2014 brought the effective demise of the Joint Academic Stage Board (JASB) regulatory framework governing the university stage of legal training. Exactly a year ago today saw the end of the second and final consultation period of the Solicitors Regulatory Authority’s (SRA) proposal to replace with a single qualification exam (SQE) all current qualification requirements for those seeking to enter the Solicitors’ profession. In October 2017, the Bar Standards Board (BSB) published a draft of its “authorising framework” governing the education and training of Barristers.

If there is one lesson to be learned from the period over which these fairly momentous developments have taken place it is this: Law Schools need to demand much more in terms of leadership over the crucial question of whether Law School degree programmes should contain a common core of knowledge and generic skills, the content of which is contingent on each and every Law School accepting that it must surrender a degree of autonomy in terms of programme design, content and planning to external interests. Chief among these interests would be counted the demand for a particular type of legal training by those professions which dominate the legal services market.

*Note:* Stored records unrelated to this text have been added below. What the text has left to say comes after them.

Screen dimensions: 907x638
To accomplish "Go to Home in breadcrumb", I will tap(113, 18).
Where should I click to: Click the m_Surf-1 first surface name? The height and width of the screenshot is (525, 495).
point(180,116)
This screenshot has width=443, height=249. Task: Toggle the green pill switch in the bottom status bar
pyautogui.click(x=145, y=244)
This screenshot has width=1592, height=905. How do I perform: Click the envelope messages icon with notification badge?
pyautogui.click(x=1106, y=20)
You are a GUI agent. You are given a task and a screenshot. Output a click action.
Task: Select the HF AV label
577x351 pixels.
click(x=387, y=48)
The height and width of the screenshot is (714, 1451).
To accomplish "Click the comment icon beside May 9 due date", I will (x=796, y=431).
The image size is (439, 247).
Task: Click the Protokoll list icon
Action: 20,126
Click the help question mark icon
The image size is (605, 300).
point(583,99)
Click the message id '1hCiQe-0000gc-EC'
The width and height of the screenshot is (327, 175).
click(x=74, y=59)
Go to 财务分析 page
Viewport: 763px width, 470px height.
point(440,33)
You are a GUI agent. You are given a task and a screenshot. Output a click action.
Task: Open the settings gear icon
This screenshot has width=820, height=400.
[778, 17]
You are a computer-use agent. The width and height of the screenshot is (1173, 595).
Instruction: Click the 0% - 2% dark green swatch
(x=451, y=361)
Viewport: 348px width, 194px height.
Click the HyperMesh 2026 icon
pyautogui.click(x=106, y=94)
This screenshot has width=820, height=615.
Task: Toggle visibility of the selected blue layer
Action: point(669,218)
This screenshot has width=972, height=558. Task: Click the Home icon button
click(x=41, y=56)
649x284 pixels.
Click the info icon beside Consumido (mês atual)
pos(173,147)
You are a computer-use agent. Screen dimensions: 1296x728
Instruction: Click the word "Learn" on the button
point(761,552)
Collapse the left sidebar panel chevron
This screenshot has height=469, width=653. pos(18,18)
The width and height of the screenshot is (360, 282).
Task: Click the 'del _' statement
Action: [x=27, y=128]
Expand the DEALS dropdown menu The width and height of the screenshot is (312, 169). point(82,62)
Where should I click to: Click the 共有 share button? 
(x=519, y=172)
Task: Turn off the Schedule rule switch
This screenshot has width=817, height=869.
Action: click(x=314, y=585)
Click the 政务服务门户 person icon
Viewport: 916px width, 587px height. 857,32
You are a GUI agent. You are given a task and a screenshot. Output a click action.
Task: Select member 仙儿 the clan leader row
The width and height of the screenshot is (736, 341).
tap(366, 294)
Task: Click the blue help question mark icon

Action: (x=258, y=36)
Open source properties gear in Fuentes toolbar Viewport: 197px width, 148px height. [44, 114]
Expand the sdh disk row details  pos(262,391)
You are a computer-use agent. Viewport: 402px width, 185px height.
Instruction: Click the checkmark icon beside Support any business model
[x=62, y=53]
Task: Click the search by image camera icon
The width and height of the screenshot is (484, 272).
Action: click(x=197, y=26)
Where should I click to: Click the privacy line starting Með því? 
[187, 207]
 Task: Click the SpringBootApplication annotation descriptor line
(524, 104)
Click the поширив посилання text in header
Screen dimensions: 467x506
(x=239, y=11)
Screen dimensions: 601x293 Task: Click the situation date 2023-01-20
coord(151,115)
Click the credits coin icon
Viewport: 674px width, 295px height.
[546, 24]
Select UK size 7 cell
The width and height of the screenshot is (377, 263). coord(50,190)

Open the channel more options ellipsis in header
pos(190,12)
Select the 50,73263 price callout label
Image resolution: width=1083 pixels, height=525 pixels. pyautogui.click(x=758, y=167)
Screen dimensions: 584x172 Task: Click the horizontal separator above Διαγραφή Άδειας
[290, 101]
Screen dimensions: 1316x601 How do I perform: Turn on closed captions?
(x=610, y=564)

There are a number of associations which represent legal academics employed across approximately 115 University Law Schools operating in the UK. Those with the largest membership and influence include the Committee of Heads of University Law Schools (CHULS), the Association of Law Teachers (ALT) and the Society of Legal Scholars (SLS). At least since the Legal Education and Training Review (LETR) was established, it has been known that there was a strong lobby for change to the subjects of which the so-called foundations of legal knowledge are currently comprised. LETR reported its findings and recommendations in 2013. Although it proposed little change to the university stage of legal training, many Law Schools have revised their programmes which the spirit of LETR in mind. Despite the laudable efforts of some schools at curriculum innovation, it was against a fairly unchanging picture of university legal education that the SRA set out its proposals to replace the foundations of legal knowledge with what it has designated as “functioning legal knowledge”. Its proposals are now in the stages of implementation for 2020.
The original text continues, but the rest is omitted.